→ **What needs to be done**: From the entries that follow, reproduce exactly and only the lines from the line with "Task: Click the Clear Console eraser icon" to the line with "Given: Toggle the", endpoints included.
··· Source information ···
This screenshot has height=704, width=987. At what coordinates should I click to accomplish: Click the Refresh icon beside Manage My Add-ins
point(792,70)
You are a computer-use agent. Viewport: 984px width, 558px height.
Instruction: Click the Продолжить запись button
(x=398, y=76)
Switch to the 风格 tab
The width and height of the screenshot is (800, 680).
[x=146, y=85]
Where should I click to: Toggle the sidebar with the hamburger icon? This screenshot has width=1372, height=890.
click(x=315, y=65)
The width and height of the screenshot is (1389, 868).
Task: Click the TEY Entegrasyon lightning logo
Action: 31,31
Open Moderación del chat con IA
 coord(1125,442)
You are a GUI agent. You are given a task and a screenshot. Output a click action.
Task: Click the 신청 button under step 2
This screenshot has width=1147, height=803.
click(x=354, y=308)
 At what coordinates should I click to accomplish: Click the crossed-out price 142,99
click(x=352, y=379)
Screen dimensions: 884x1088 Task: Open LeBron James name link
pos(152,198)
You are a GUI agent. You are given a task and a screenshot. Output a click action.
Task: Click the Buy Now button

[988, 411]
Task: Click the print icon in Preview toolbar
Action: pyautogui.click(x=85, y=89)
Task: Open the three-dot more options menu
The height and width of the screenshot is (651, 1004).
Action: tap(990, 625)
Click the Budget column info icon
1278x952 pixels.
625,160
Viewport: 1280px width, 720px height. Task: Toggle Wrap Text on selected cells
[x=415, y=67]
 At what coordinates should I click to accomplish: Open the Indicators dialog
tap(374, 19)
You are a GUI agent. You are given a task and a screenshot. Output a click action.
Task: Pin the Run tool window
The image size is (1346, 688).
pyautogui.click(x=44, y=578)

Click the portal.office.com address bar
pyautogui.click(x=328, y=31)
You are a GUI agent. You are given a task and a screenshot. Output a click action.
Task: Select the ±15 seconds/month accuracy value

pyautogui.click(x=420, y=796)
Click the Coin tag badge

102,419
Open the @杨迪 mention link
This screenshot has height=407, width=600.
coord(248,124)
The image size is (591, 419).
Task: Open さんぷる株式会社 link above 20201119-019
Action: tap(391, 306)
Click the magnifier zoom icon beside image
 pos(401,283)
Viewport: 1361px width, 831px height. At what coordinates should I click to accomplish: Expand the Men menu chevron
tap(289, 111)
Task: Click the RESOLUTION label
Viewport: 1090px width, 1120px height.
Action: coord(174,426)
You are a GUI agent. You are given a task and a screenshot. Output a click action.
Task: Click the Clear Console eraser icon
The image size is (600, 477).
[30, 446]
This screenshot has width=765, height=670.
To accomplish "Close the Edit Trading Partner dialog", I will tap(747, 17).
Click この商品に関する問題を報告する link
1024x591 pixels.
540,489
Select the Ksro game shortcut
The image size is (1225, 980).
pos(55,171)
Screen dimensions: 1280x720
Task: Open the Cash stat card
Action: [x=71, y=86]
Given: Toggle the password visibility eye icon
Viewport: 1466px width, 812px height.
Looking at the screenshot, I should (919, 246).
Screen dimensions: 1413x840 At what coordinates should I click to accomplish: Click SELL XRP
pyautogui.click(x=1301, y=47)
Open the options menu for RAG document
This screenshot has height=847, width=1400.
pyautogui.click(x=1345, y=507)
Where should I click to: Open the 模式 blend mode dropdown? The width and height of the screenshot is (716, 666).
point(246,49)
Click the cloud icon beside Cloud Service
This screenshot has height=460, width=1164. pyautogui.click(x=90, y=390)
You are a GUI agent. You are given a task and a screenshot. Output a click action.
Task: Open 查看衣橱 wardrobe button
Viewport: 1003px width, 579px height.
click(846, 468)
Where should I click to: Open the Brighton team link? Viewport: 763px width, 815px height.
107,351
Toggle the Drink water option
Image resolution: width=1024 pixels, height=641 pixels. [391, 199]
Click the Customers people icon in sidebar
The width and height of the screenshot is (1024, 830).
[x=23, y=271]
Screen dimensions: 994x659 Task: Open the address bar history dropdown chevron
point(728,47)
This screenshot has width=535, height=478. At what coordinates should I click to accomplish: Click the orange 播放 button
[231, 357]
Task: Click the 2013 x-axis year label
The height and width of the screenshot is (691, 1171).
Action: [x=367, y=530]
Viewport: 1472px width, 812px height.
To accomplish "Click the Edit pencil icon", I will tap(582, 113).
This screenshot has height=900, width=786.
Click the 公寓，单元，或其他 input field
···
→ **Solution**:
Task: Click the Clear Console eraser icon
The image size is (600, 477).
[30, 446]
This screenshot has width=765, height=670.
To accomplish "Close the Edit Trading Partner dialog", I will tap(747, 17).
Click この商品に関する問題を報告する link
1024x591 pixels.
540,489
Select the Ksro game shortcut
The image size is (1225, 980).
pos(55,171)
Screen dimensions: 1280x720
Task: Open the Cash stat card
Action: [x=71, y=86]
Given: Toggle the password visibility eye icon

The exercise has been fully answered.